+++ Data supplied +++

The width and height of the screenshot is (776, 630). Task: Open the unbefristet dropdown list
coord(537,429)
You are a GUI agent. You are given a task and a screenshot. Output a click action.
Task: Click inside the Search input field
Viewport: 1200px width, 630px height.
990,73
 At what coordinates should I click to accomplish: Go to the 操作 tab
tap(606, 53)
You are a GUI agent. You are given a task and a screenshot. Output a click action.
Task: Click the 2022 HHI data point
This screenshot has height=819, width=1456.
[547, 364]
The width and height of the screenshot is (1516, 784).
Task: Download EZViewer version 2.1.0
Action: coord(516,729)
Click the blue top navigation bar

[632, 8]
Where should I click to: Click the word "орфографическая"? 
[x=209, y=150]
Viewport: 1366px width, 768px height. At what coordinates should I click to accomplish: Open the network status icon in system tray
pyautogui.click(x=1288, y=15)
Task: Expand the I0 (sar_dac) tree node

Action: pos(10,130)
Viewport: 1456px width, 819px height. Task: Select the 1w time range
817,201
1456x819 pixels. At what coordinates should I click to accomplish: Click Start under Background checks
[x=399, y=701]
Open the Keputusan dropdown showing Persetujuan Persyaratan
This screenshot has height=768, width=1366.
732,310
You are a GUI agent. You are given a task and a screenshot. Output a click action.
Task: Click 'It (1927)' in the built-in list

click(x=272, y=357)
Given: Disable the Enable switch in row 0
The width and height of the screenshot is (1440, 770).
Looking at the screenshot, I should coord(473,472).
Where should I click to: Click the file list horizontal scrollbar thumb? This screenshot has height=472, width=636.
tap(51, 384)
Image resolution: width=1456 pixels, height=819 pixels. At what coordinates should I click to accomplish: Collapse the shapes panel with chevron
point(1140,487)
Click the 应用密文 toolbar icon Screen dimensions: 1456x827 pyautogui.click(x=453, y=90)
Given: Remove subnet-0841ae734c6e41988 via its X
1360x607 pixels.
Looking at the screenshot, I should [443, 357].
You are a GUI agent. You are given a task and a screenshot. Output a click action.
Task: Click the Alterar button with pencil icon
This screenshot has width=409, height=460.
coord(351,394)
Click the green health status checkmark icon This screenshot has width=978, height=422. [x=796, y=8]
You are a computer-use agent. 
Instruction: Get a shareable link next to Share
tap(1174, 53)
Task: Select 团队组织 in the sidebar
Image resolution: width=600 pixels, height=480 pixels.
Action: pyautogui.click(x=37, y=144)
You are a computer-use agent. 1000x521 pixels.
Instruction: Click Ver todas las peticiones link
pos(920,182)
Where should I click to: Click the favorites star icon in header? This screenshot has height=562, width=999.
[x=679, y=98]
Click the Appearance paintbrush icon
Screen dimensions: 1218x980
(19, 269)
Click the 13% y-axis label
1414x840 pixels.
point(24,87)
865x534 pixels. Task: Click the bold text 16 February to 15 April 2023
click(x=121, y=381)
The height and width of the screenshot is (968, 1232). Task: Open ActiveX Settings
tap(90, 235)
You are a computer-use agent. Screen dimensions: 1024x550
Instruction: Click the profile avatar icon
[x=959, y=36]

+++

### To be done
Return all of the data above verbatim, line for line, with nothing changed.

### Output for this task
The width and height of the screenshot is (776, 630). Task: Open the unbefristet dropdown list
coord(537,429)
You are a GUI agent. You are given a task and a screenshot. Output a click action.
Task: Click inside the Search input field
Viewport: 1200px width, 630px height.
990,73
 At what coordinates should I click to accomplish: Go to the 操作 tab
tap(606, 53)
You are a GUI agent. You are given a task and a screenshot. Output a click action.
Task: Click the 2022 HHI data point
This screenshot has height=819, width=1456.
[547, 364]
The width and height of the screenshot is (1516, 784).
Task: Download EZViewer version 2.1.0
Action: coord(516,729)
Click the blue top navigation bar

[632, 8]
Where should I click to: Click the word "орфографическая"? 
[x=209, y=150]
Viewport: 1366px width, 768px height. At what coordinates should I click to accomplish: Open the network status icon in system tray
pyautogui.click(x=1288, y=15)
Task: Expand the I0 (sar_dac) tree node

Action: pos(10,130)
Viewport: 1456px width, 819px height. Task: Select the 1w time range
817,201
1456x819 pixels. At what coordinates should I click to accomplish: Click Start under Background checks
[x=399, y=701]
Open the Keputusan dropdown showing Persetujuan Persyaratan
This screenshot has height=768, width=1366.
732,310
You are a GUI agent. You are given a task and a screenshot. Output a click action.
Task: Click 'It (1927)' in the built-in list

click(x=272, y=357)
Given: Disable the Enable switch in row 0
The width and height of the screenshot is (1440, 770).
Looking at the screenshot, I should coord(473,472).
Where should I click to: Click the file list horizontal scrollbar thumb? This screenshot has height=472, width=636.
tap(51, 384)
Image resolution: width=1456 pixels, height=819 pixels. At what coordinates should I click to accomplish: Collapse the shapes panel with chevron
point(1140,487)
Click the 应用密文 toolbar icon Screen dimensions: 1456x827 pyautogui.click(x=453, y=90)
Given: Remove subnet-0841ae734c6e41988 via its X
1360x607 pixels.
Looking at the screenshot, I should [443, 357].
You are a GUI agent. You are given a task and a screenshot. Output a click action.
Task: Click the Alterar button with pencil icon
This screenshot has width=409, height=460.
coord(351,394)
Click the green health status checkmark icon This screenshot has width=978, height=422. [x=796, y=8]
You are a computer-use agent. 
Instruction: Get a shareable link next to Share
tap(1174, 53)
Task: Select 团队组织 in the sidebar
Image resolution: width=600 pixels, height=480 pixels.
Action: pyautogui.click(x=37, y=144)
You are a computer-use agent. 1000x521 pixels.
Instruction: Click Ver todas las peticiones link
pos(920,182)
Where should I click to: Click the favorites star icon in header? This screenshot has height=562, width=999.
[x=679, y=98]
Click the Appearance paintbrush icon
Screen dimensions: 1218x980
(19, 269)
Click the 13% y-axis label
1414x840 pixels.
point(24,87)
865x534 pixels. Task: Click the bold text 16 February to 15 April 2023
click(x=121, y=381)
The height and width of the screenshot is (968, 1232). Task: Open ActiveX Settings
tap(90, 235)
You are a computer-use agent. Screen dimensions: 1024x550
Instruction: Click the profile avatar icon
[x=959, y=36]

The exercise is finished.